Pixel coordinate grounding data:
==================================================
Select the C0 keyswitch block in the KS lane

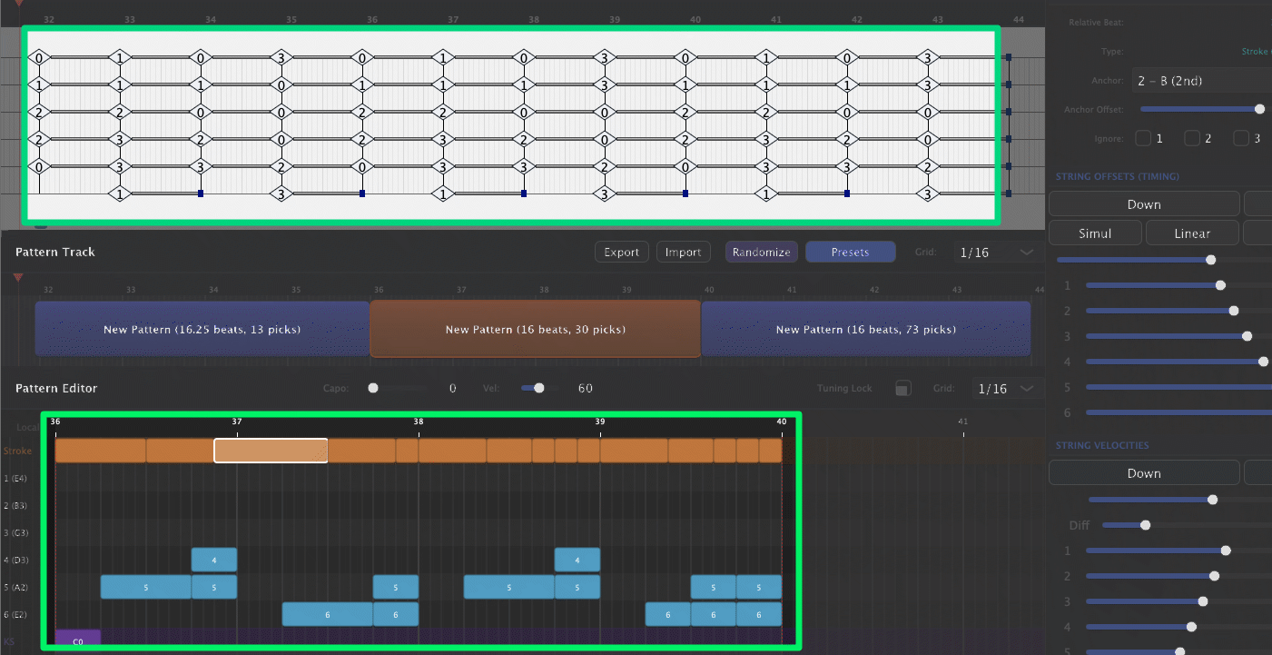pyautogui.click(x=78, y=640)
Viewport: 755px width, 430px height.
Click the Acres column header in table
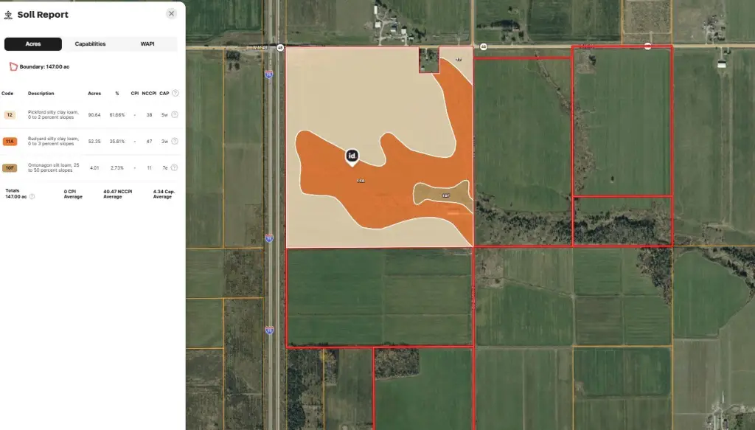(x=94, y=94)
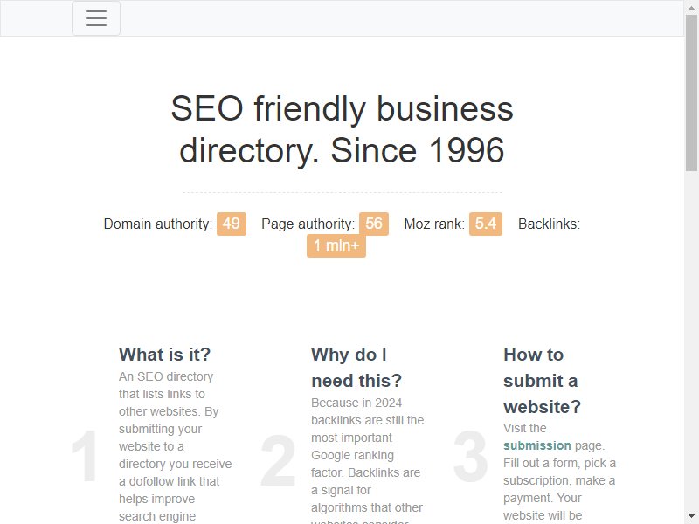Open the hamburger navigation menu
This screenshot has height=524, width=699.
(x=96, y=18)
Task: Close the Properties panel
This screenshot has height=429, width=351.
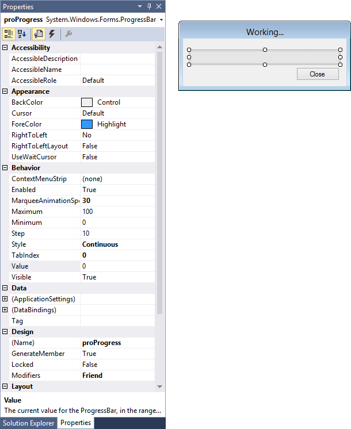Action: [159, 7]
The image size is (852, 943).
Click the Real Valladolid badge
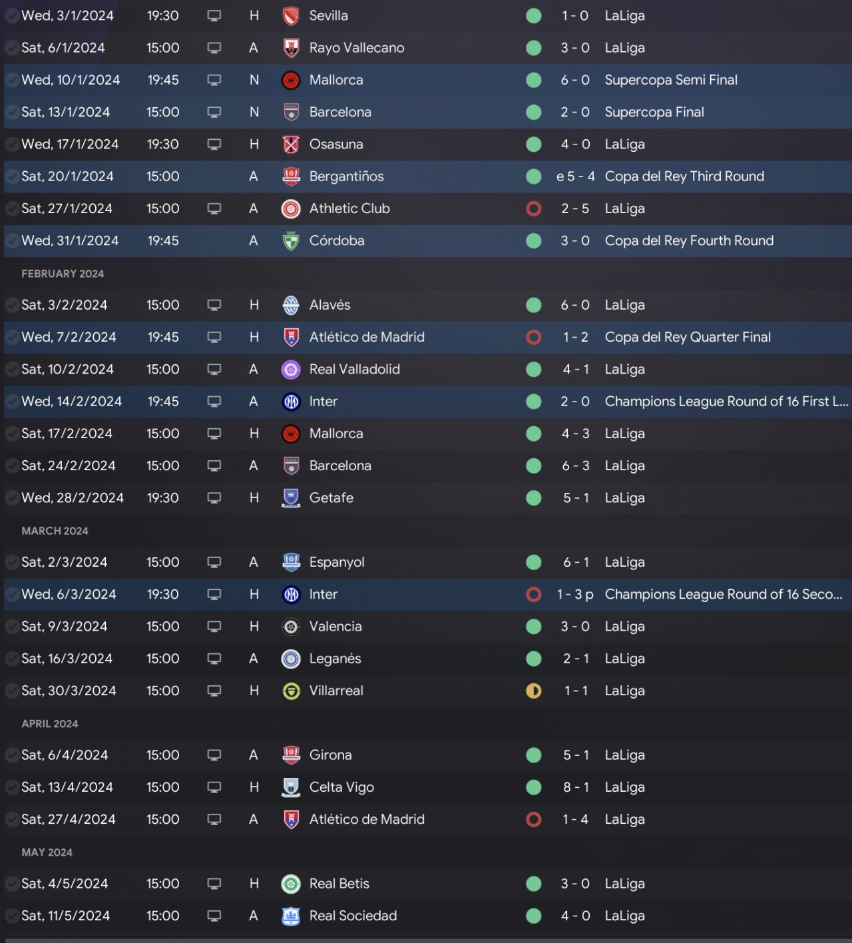(x=291, y=370)
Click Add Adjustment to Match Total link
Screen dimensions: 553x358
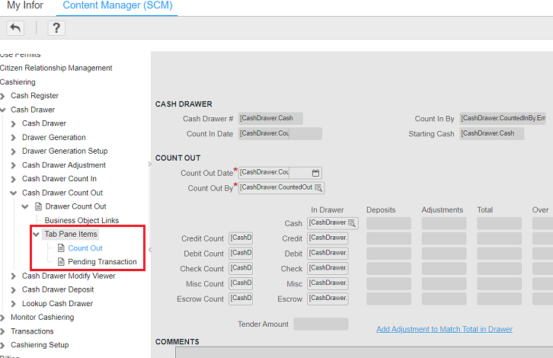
==================================================
__What is needed__:
An exact copy of the records above is needed, free of pictures.

__Answer section__:
Select the C0 keyswitch block in the KS lane

pyautogui.click(x=78, y=640)
Viewport: 755px width, 430px height.
Click the Acres column header in table
(x=94, y=94)
Open the hamburger navigation menu
This screenshot has height=524, width=699.
(x=96, y=18)
Task: Close the Properties panel
This screenshot has height=429, width=351.
Action: [159, 7]
The image size is (852, 943).
Click the Real Valladolid badge
(x=291, y=370)
Click Add Adjustment to Match Total link
Screen dimensions: 553x358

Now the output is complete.